▸ СПИСОК ЗАДАНИЙ:
a) Продублируйте без изменений фрагмент отрывка воспоминаний между словами "Спустились с перевала" и "с нами случилось.", включая их.
b) Сколько времени, согласно отрывку воспоминаний, двигался обоз?
c) Перескажите короче абзац отрывка воспоминаний, начинающийся словами «Мимо гостиницы, в Котшахе», сохранив его основные факты.

▸ ПРЕДОСТАВЛЕННЫЙ ТЕКСТ:
- - -
Отца Лихомирова, видимо, убили во время сопротивления при репатриации. Лихомирова с тремя детьми попала, как мы все, в СССР.
Особенно страшной оказалась ночь на перевале: брички наезжали друг на друга, ломались, среди пешеходов кто-то рыдал, проклинал и падал под ноги коней. У подошвы Альп цвела весна, на перевале – морозно, снежно. Выбившиеся из сил пешеходы падали и замерзали, потому что большинство было плохо одето – одежду съела война. Костры разводить не разрешалось. На узкой дороге среди скал в ущельях образовались пробки. Никто уже не руководил этим многоверстным обозом. Порою скатывался в ущелье женский вой и рыдания: это из арьергарда, где партизаны давили наших и стреляли, приходили вести, что убили у кого брата, у кого сына, мужа. С половины пути мы уже не видели ни штабных, ни начальников: в машинах, автобусах они проехали вперед, и мы нашли их отдыхающими в придорожной, уже австрийской, гостинице. Обоз двигался более двух суток.
Только с утренними лучами, озарившими стены ущелий и долины внизу, люди стали бодрее. Перед нами открывался Тироль с его дивными пейзажами, но даже для меня они плыли мимо, мимо. Будет ли Тироль землею нашего спасения?
Спустились с перевала и ехали уже по горячим, пыльным светло-желтым дорогам Австрии. Навстречу нам, к перевалу, в Италию мчались машины, наполненные весело распевающими английскими солдатами в беретах и хаки. Стало понятно: мы на английской территории. Тысячи людей вздохнули: слава Богу! «Слава ли еще Богу!» – крикнул Гриневецкий царю и метнул вторую бомбу. Так и с нами случилось.
На пути в город Лиенц, куда направляло нас, видимо, английское командование, первым нашим привалом после спуска была местность с гостиницей, где остановился штаб. Мы с мужем отыскали место в сарае, набитом сеном, и я негодовала, не предполагая, что еще целых восемь последующих лет буду спать только на соломе! Муж пошел в штаб и вернулся с вестью, что война окончена. Так я узнала о наступлении мира, в котором судьба оказавшихся за рубежом была совершенно неясной. Никому. Даже штабным. Это было 9 мая.
Мимо гостиницы, в Котшахе, мчались немецкие машины из Италии. Казаки, расположившиеся вдоль дороги, дали исход ненависти, накопившейся к фашистам-немцам. Немецких офицеров вытаскивали из остановленных машин, били, вероятно, убивали, отнимали их туго набитые кофры. Вышедший на балкон престарелый Краснов грозил и кричал, но его авторитет и вовсе теперь ничего не стоил.
Когда между собою мы обсуждали обстоятельства нашего путешествия и возмущались жестоким нападениям казаков на удиравших немецких офицеров, эмигрант-офицер Гусев, позднее одноделец мужа, давший нам с мужем свою бричку, холодновато заметил, что Краснову увещевать казаков не следовало бы: таким путем разрешился накопленный в «народушке-богоносце» гнев, иначе он, обратился бы на нас, интеллигенцию. И добавил, что многие ситуации этого «железного потока» напоминали ему страшные страницы гражданской войны. Далее наш поток англичане направили в Лиенц.
- - -
▸ ФРАГМЕНТЫ НАБОРА ДАННЫХ:
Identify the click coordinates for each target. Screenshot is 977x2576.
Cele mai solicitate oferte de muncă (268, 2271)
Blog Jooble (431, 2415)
- - -
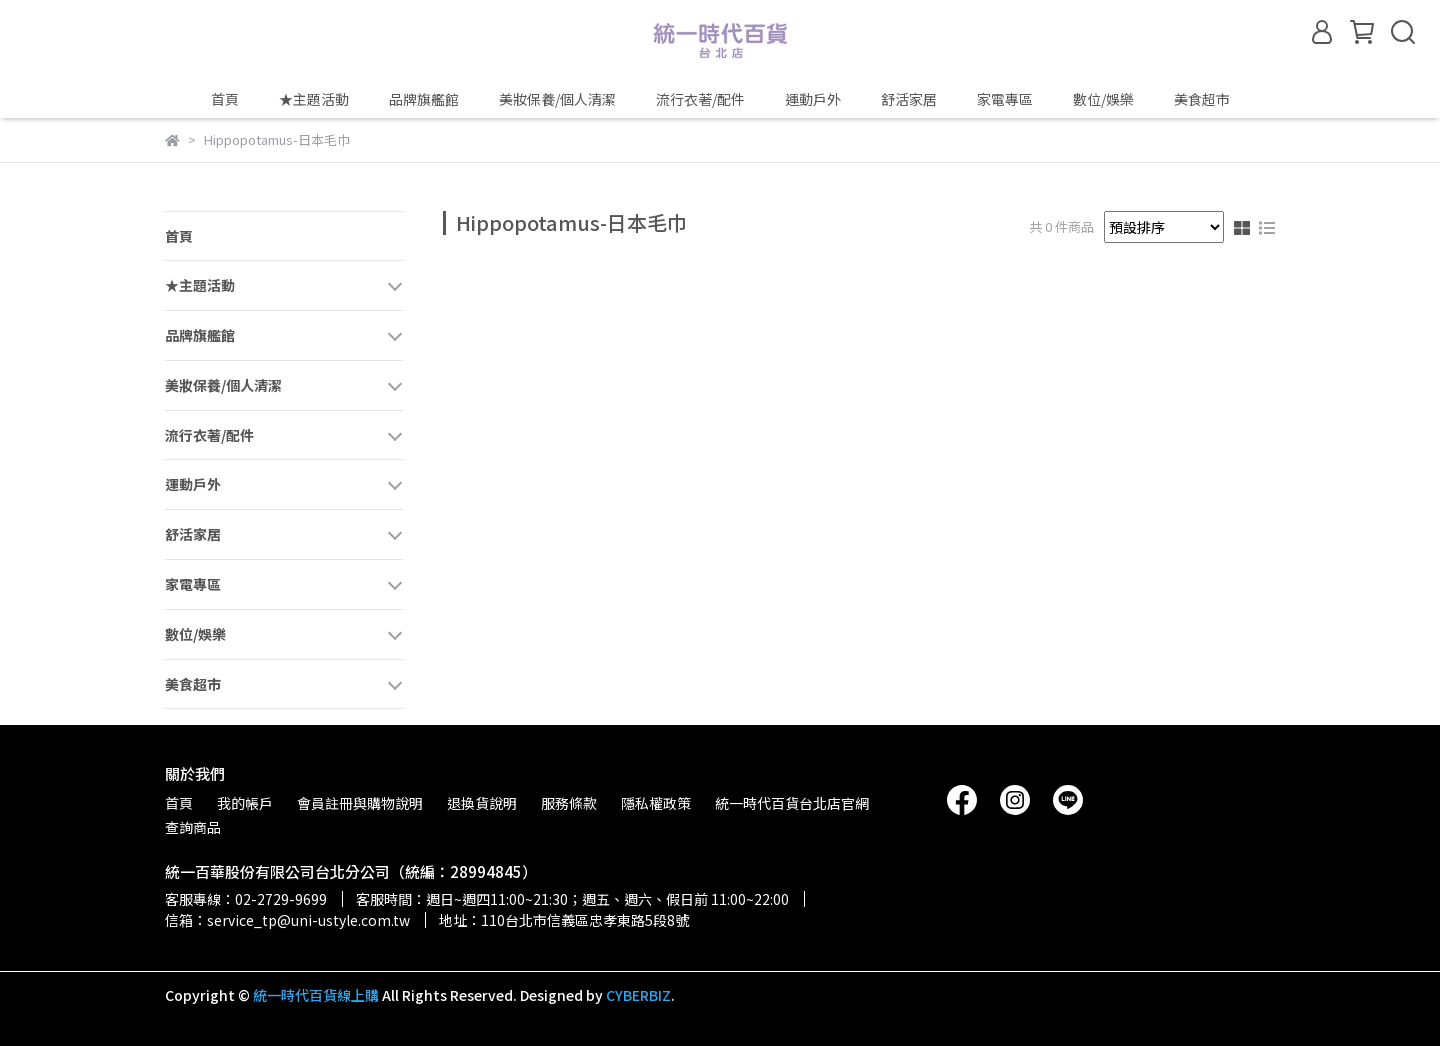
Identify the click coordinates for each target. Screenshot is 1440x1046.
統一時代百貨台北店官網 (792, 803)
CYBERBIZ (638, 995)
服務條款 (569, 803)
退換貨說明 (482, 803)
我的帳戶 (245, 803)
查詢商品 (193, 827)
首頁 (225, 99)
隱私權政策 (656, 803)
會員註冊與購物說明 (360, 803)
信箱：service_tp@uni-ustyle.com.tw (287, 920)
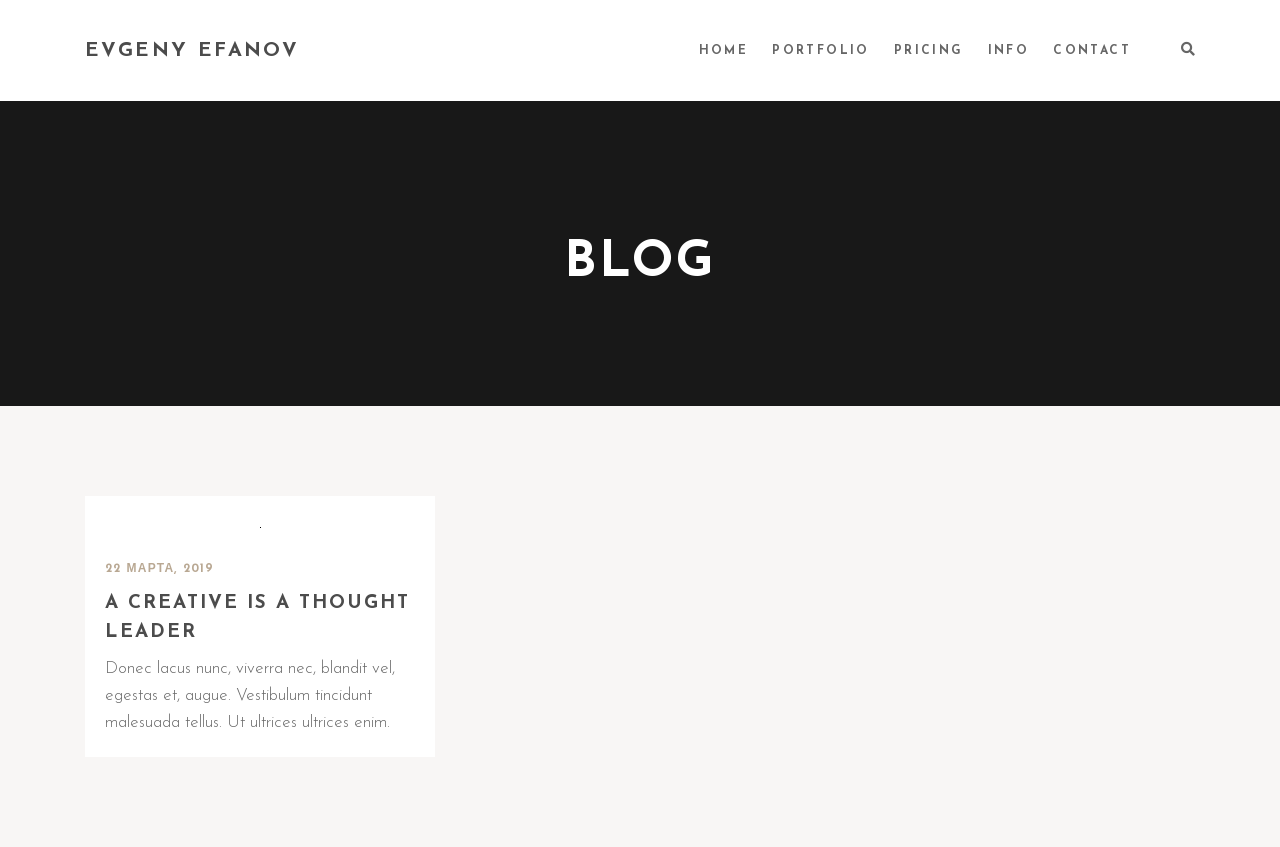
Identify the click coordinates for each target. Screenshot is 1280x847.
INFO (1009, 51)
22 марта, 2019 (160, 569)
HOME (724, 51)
- - -
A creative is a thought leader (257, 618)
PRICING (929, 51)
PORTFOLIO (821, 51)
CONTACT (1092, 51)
- - -
▸ ОТВЕТЫ ПО ПОРЯДКУ:
a)
Спустились с перевала и ехали уже по горячим, пыльным светло-желтым дорогам Австрии. Навстречу нам, к перевалу, в Италию мчались машины, наполненные весело распевающими английскими солдатами в беретах и хаки. Стало понятно: мы на английской территории. Тысячи людей вздохнули: слава Богу! «Слава ли еще Богу!» – крикнул Гриневецкий царю и метнул вторую бомбу. Так и с нами случилось.

b) Более двух суток.

c) В Котшахе мимо гостиницы из Италии мчались немецкие машины. Казаки у дороги выплеснули накопившуюся ненависть к немцам: вытаскивали офицеров из машин, били, вероятно, убивали и отбирали их набитые кофры. Престарелый Краснов с балкона грозил и кричал, но его авторитет уже ничего не стоил.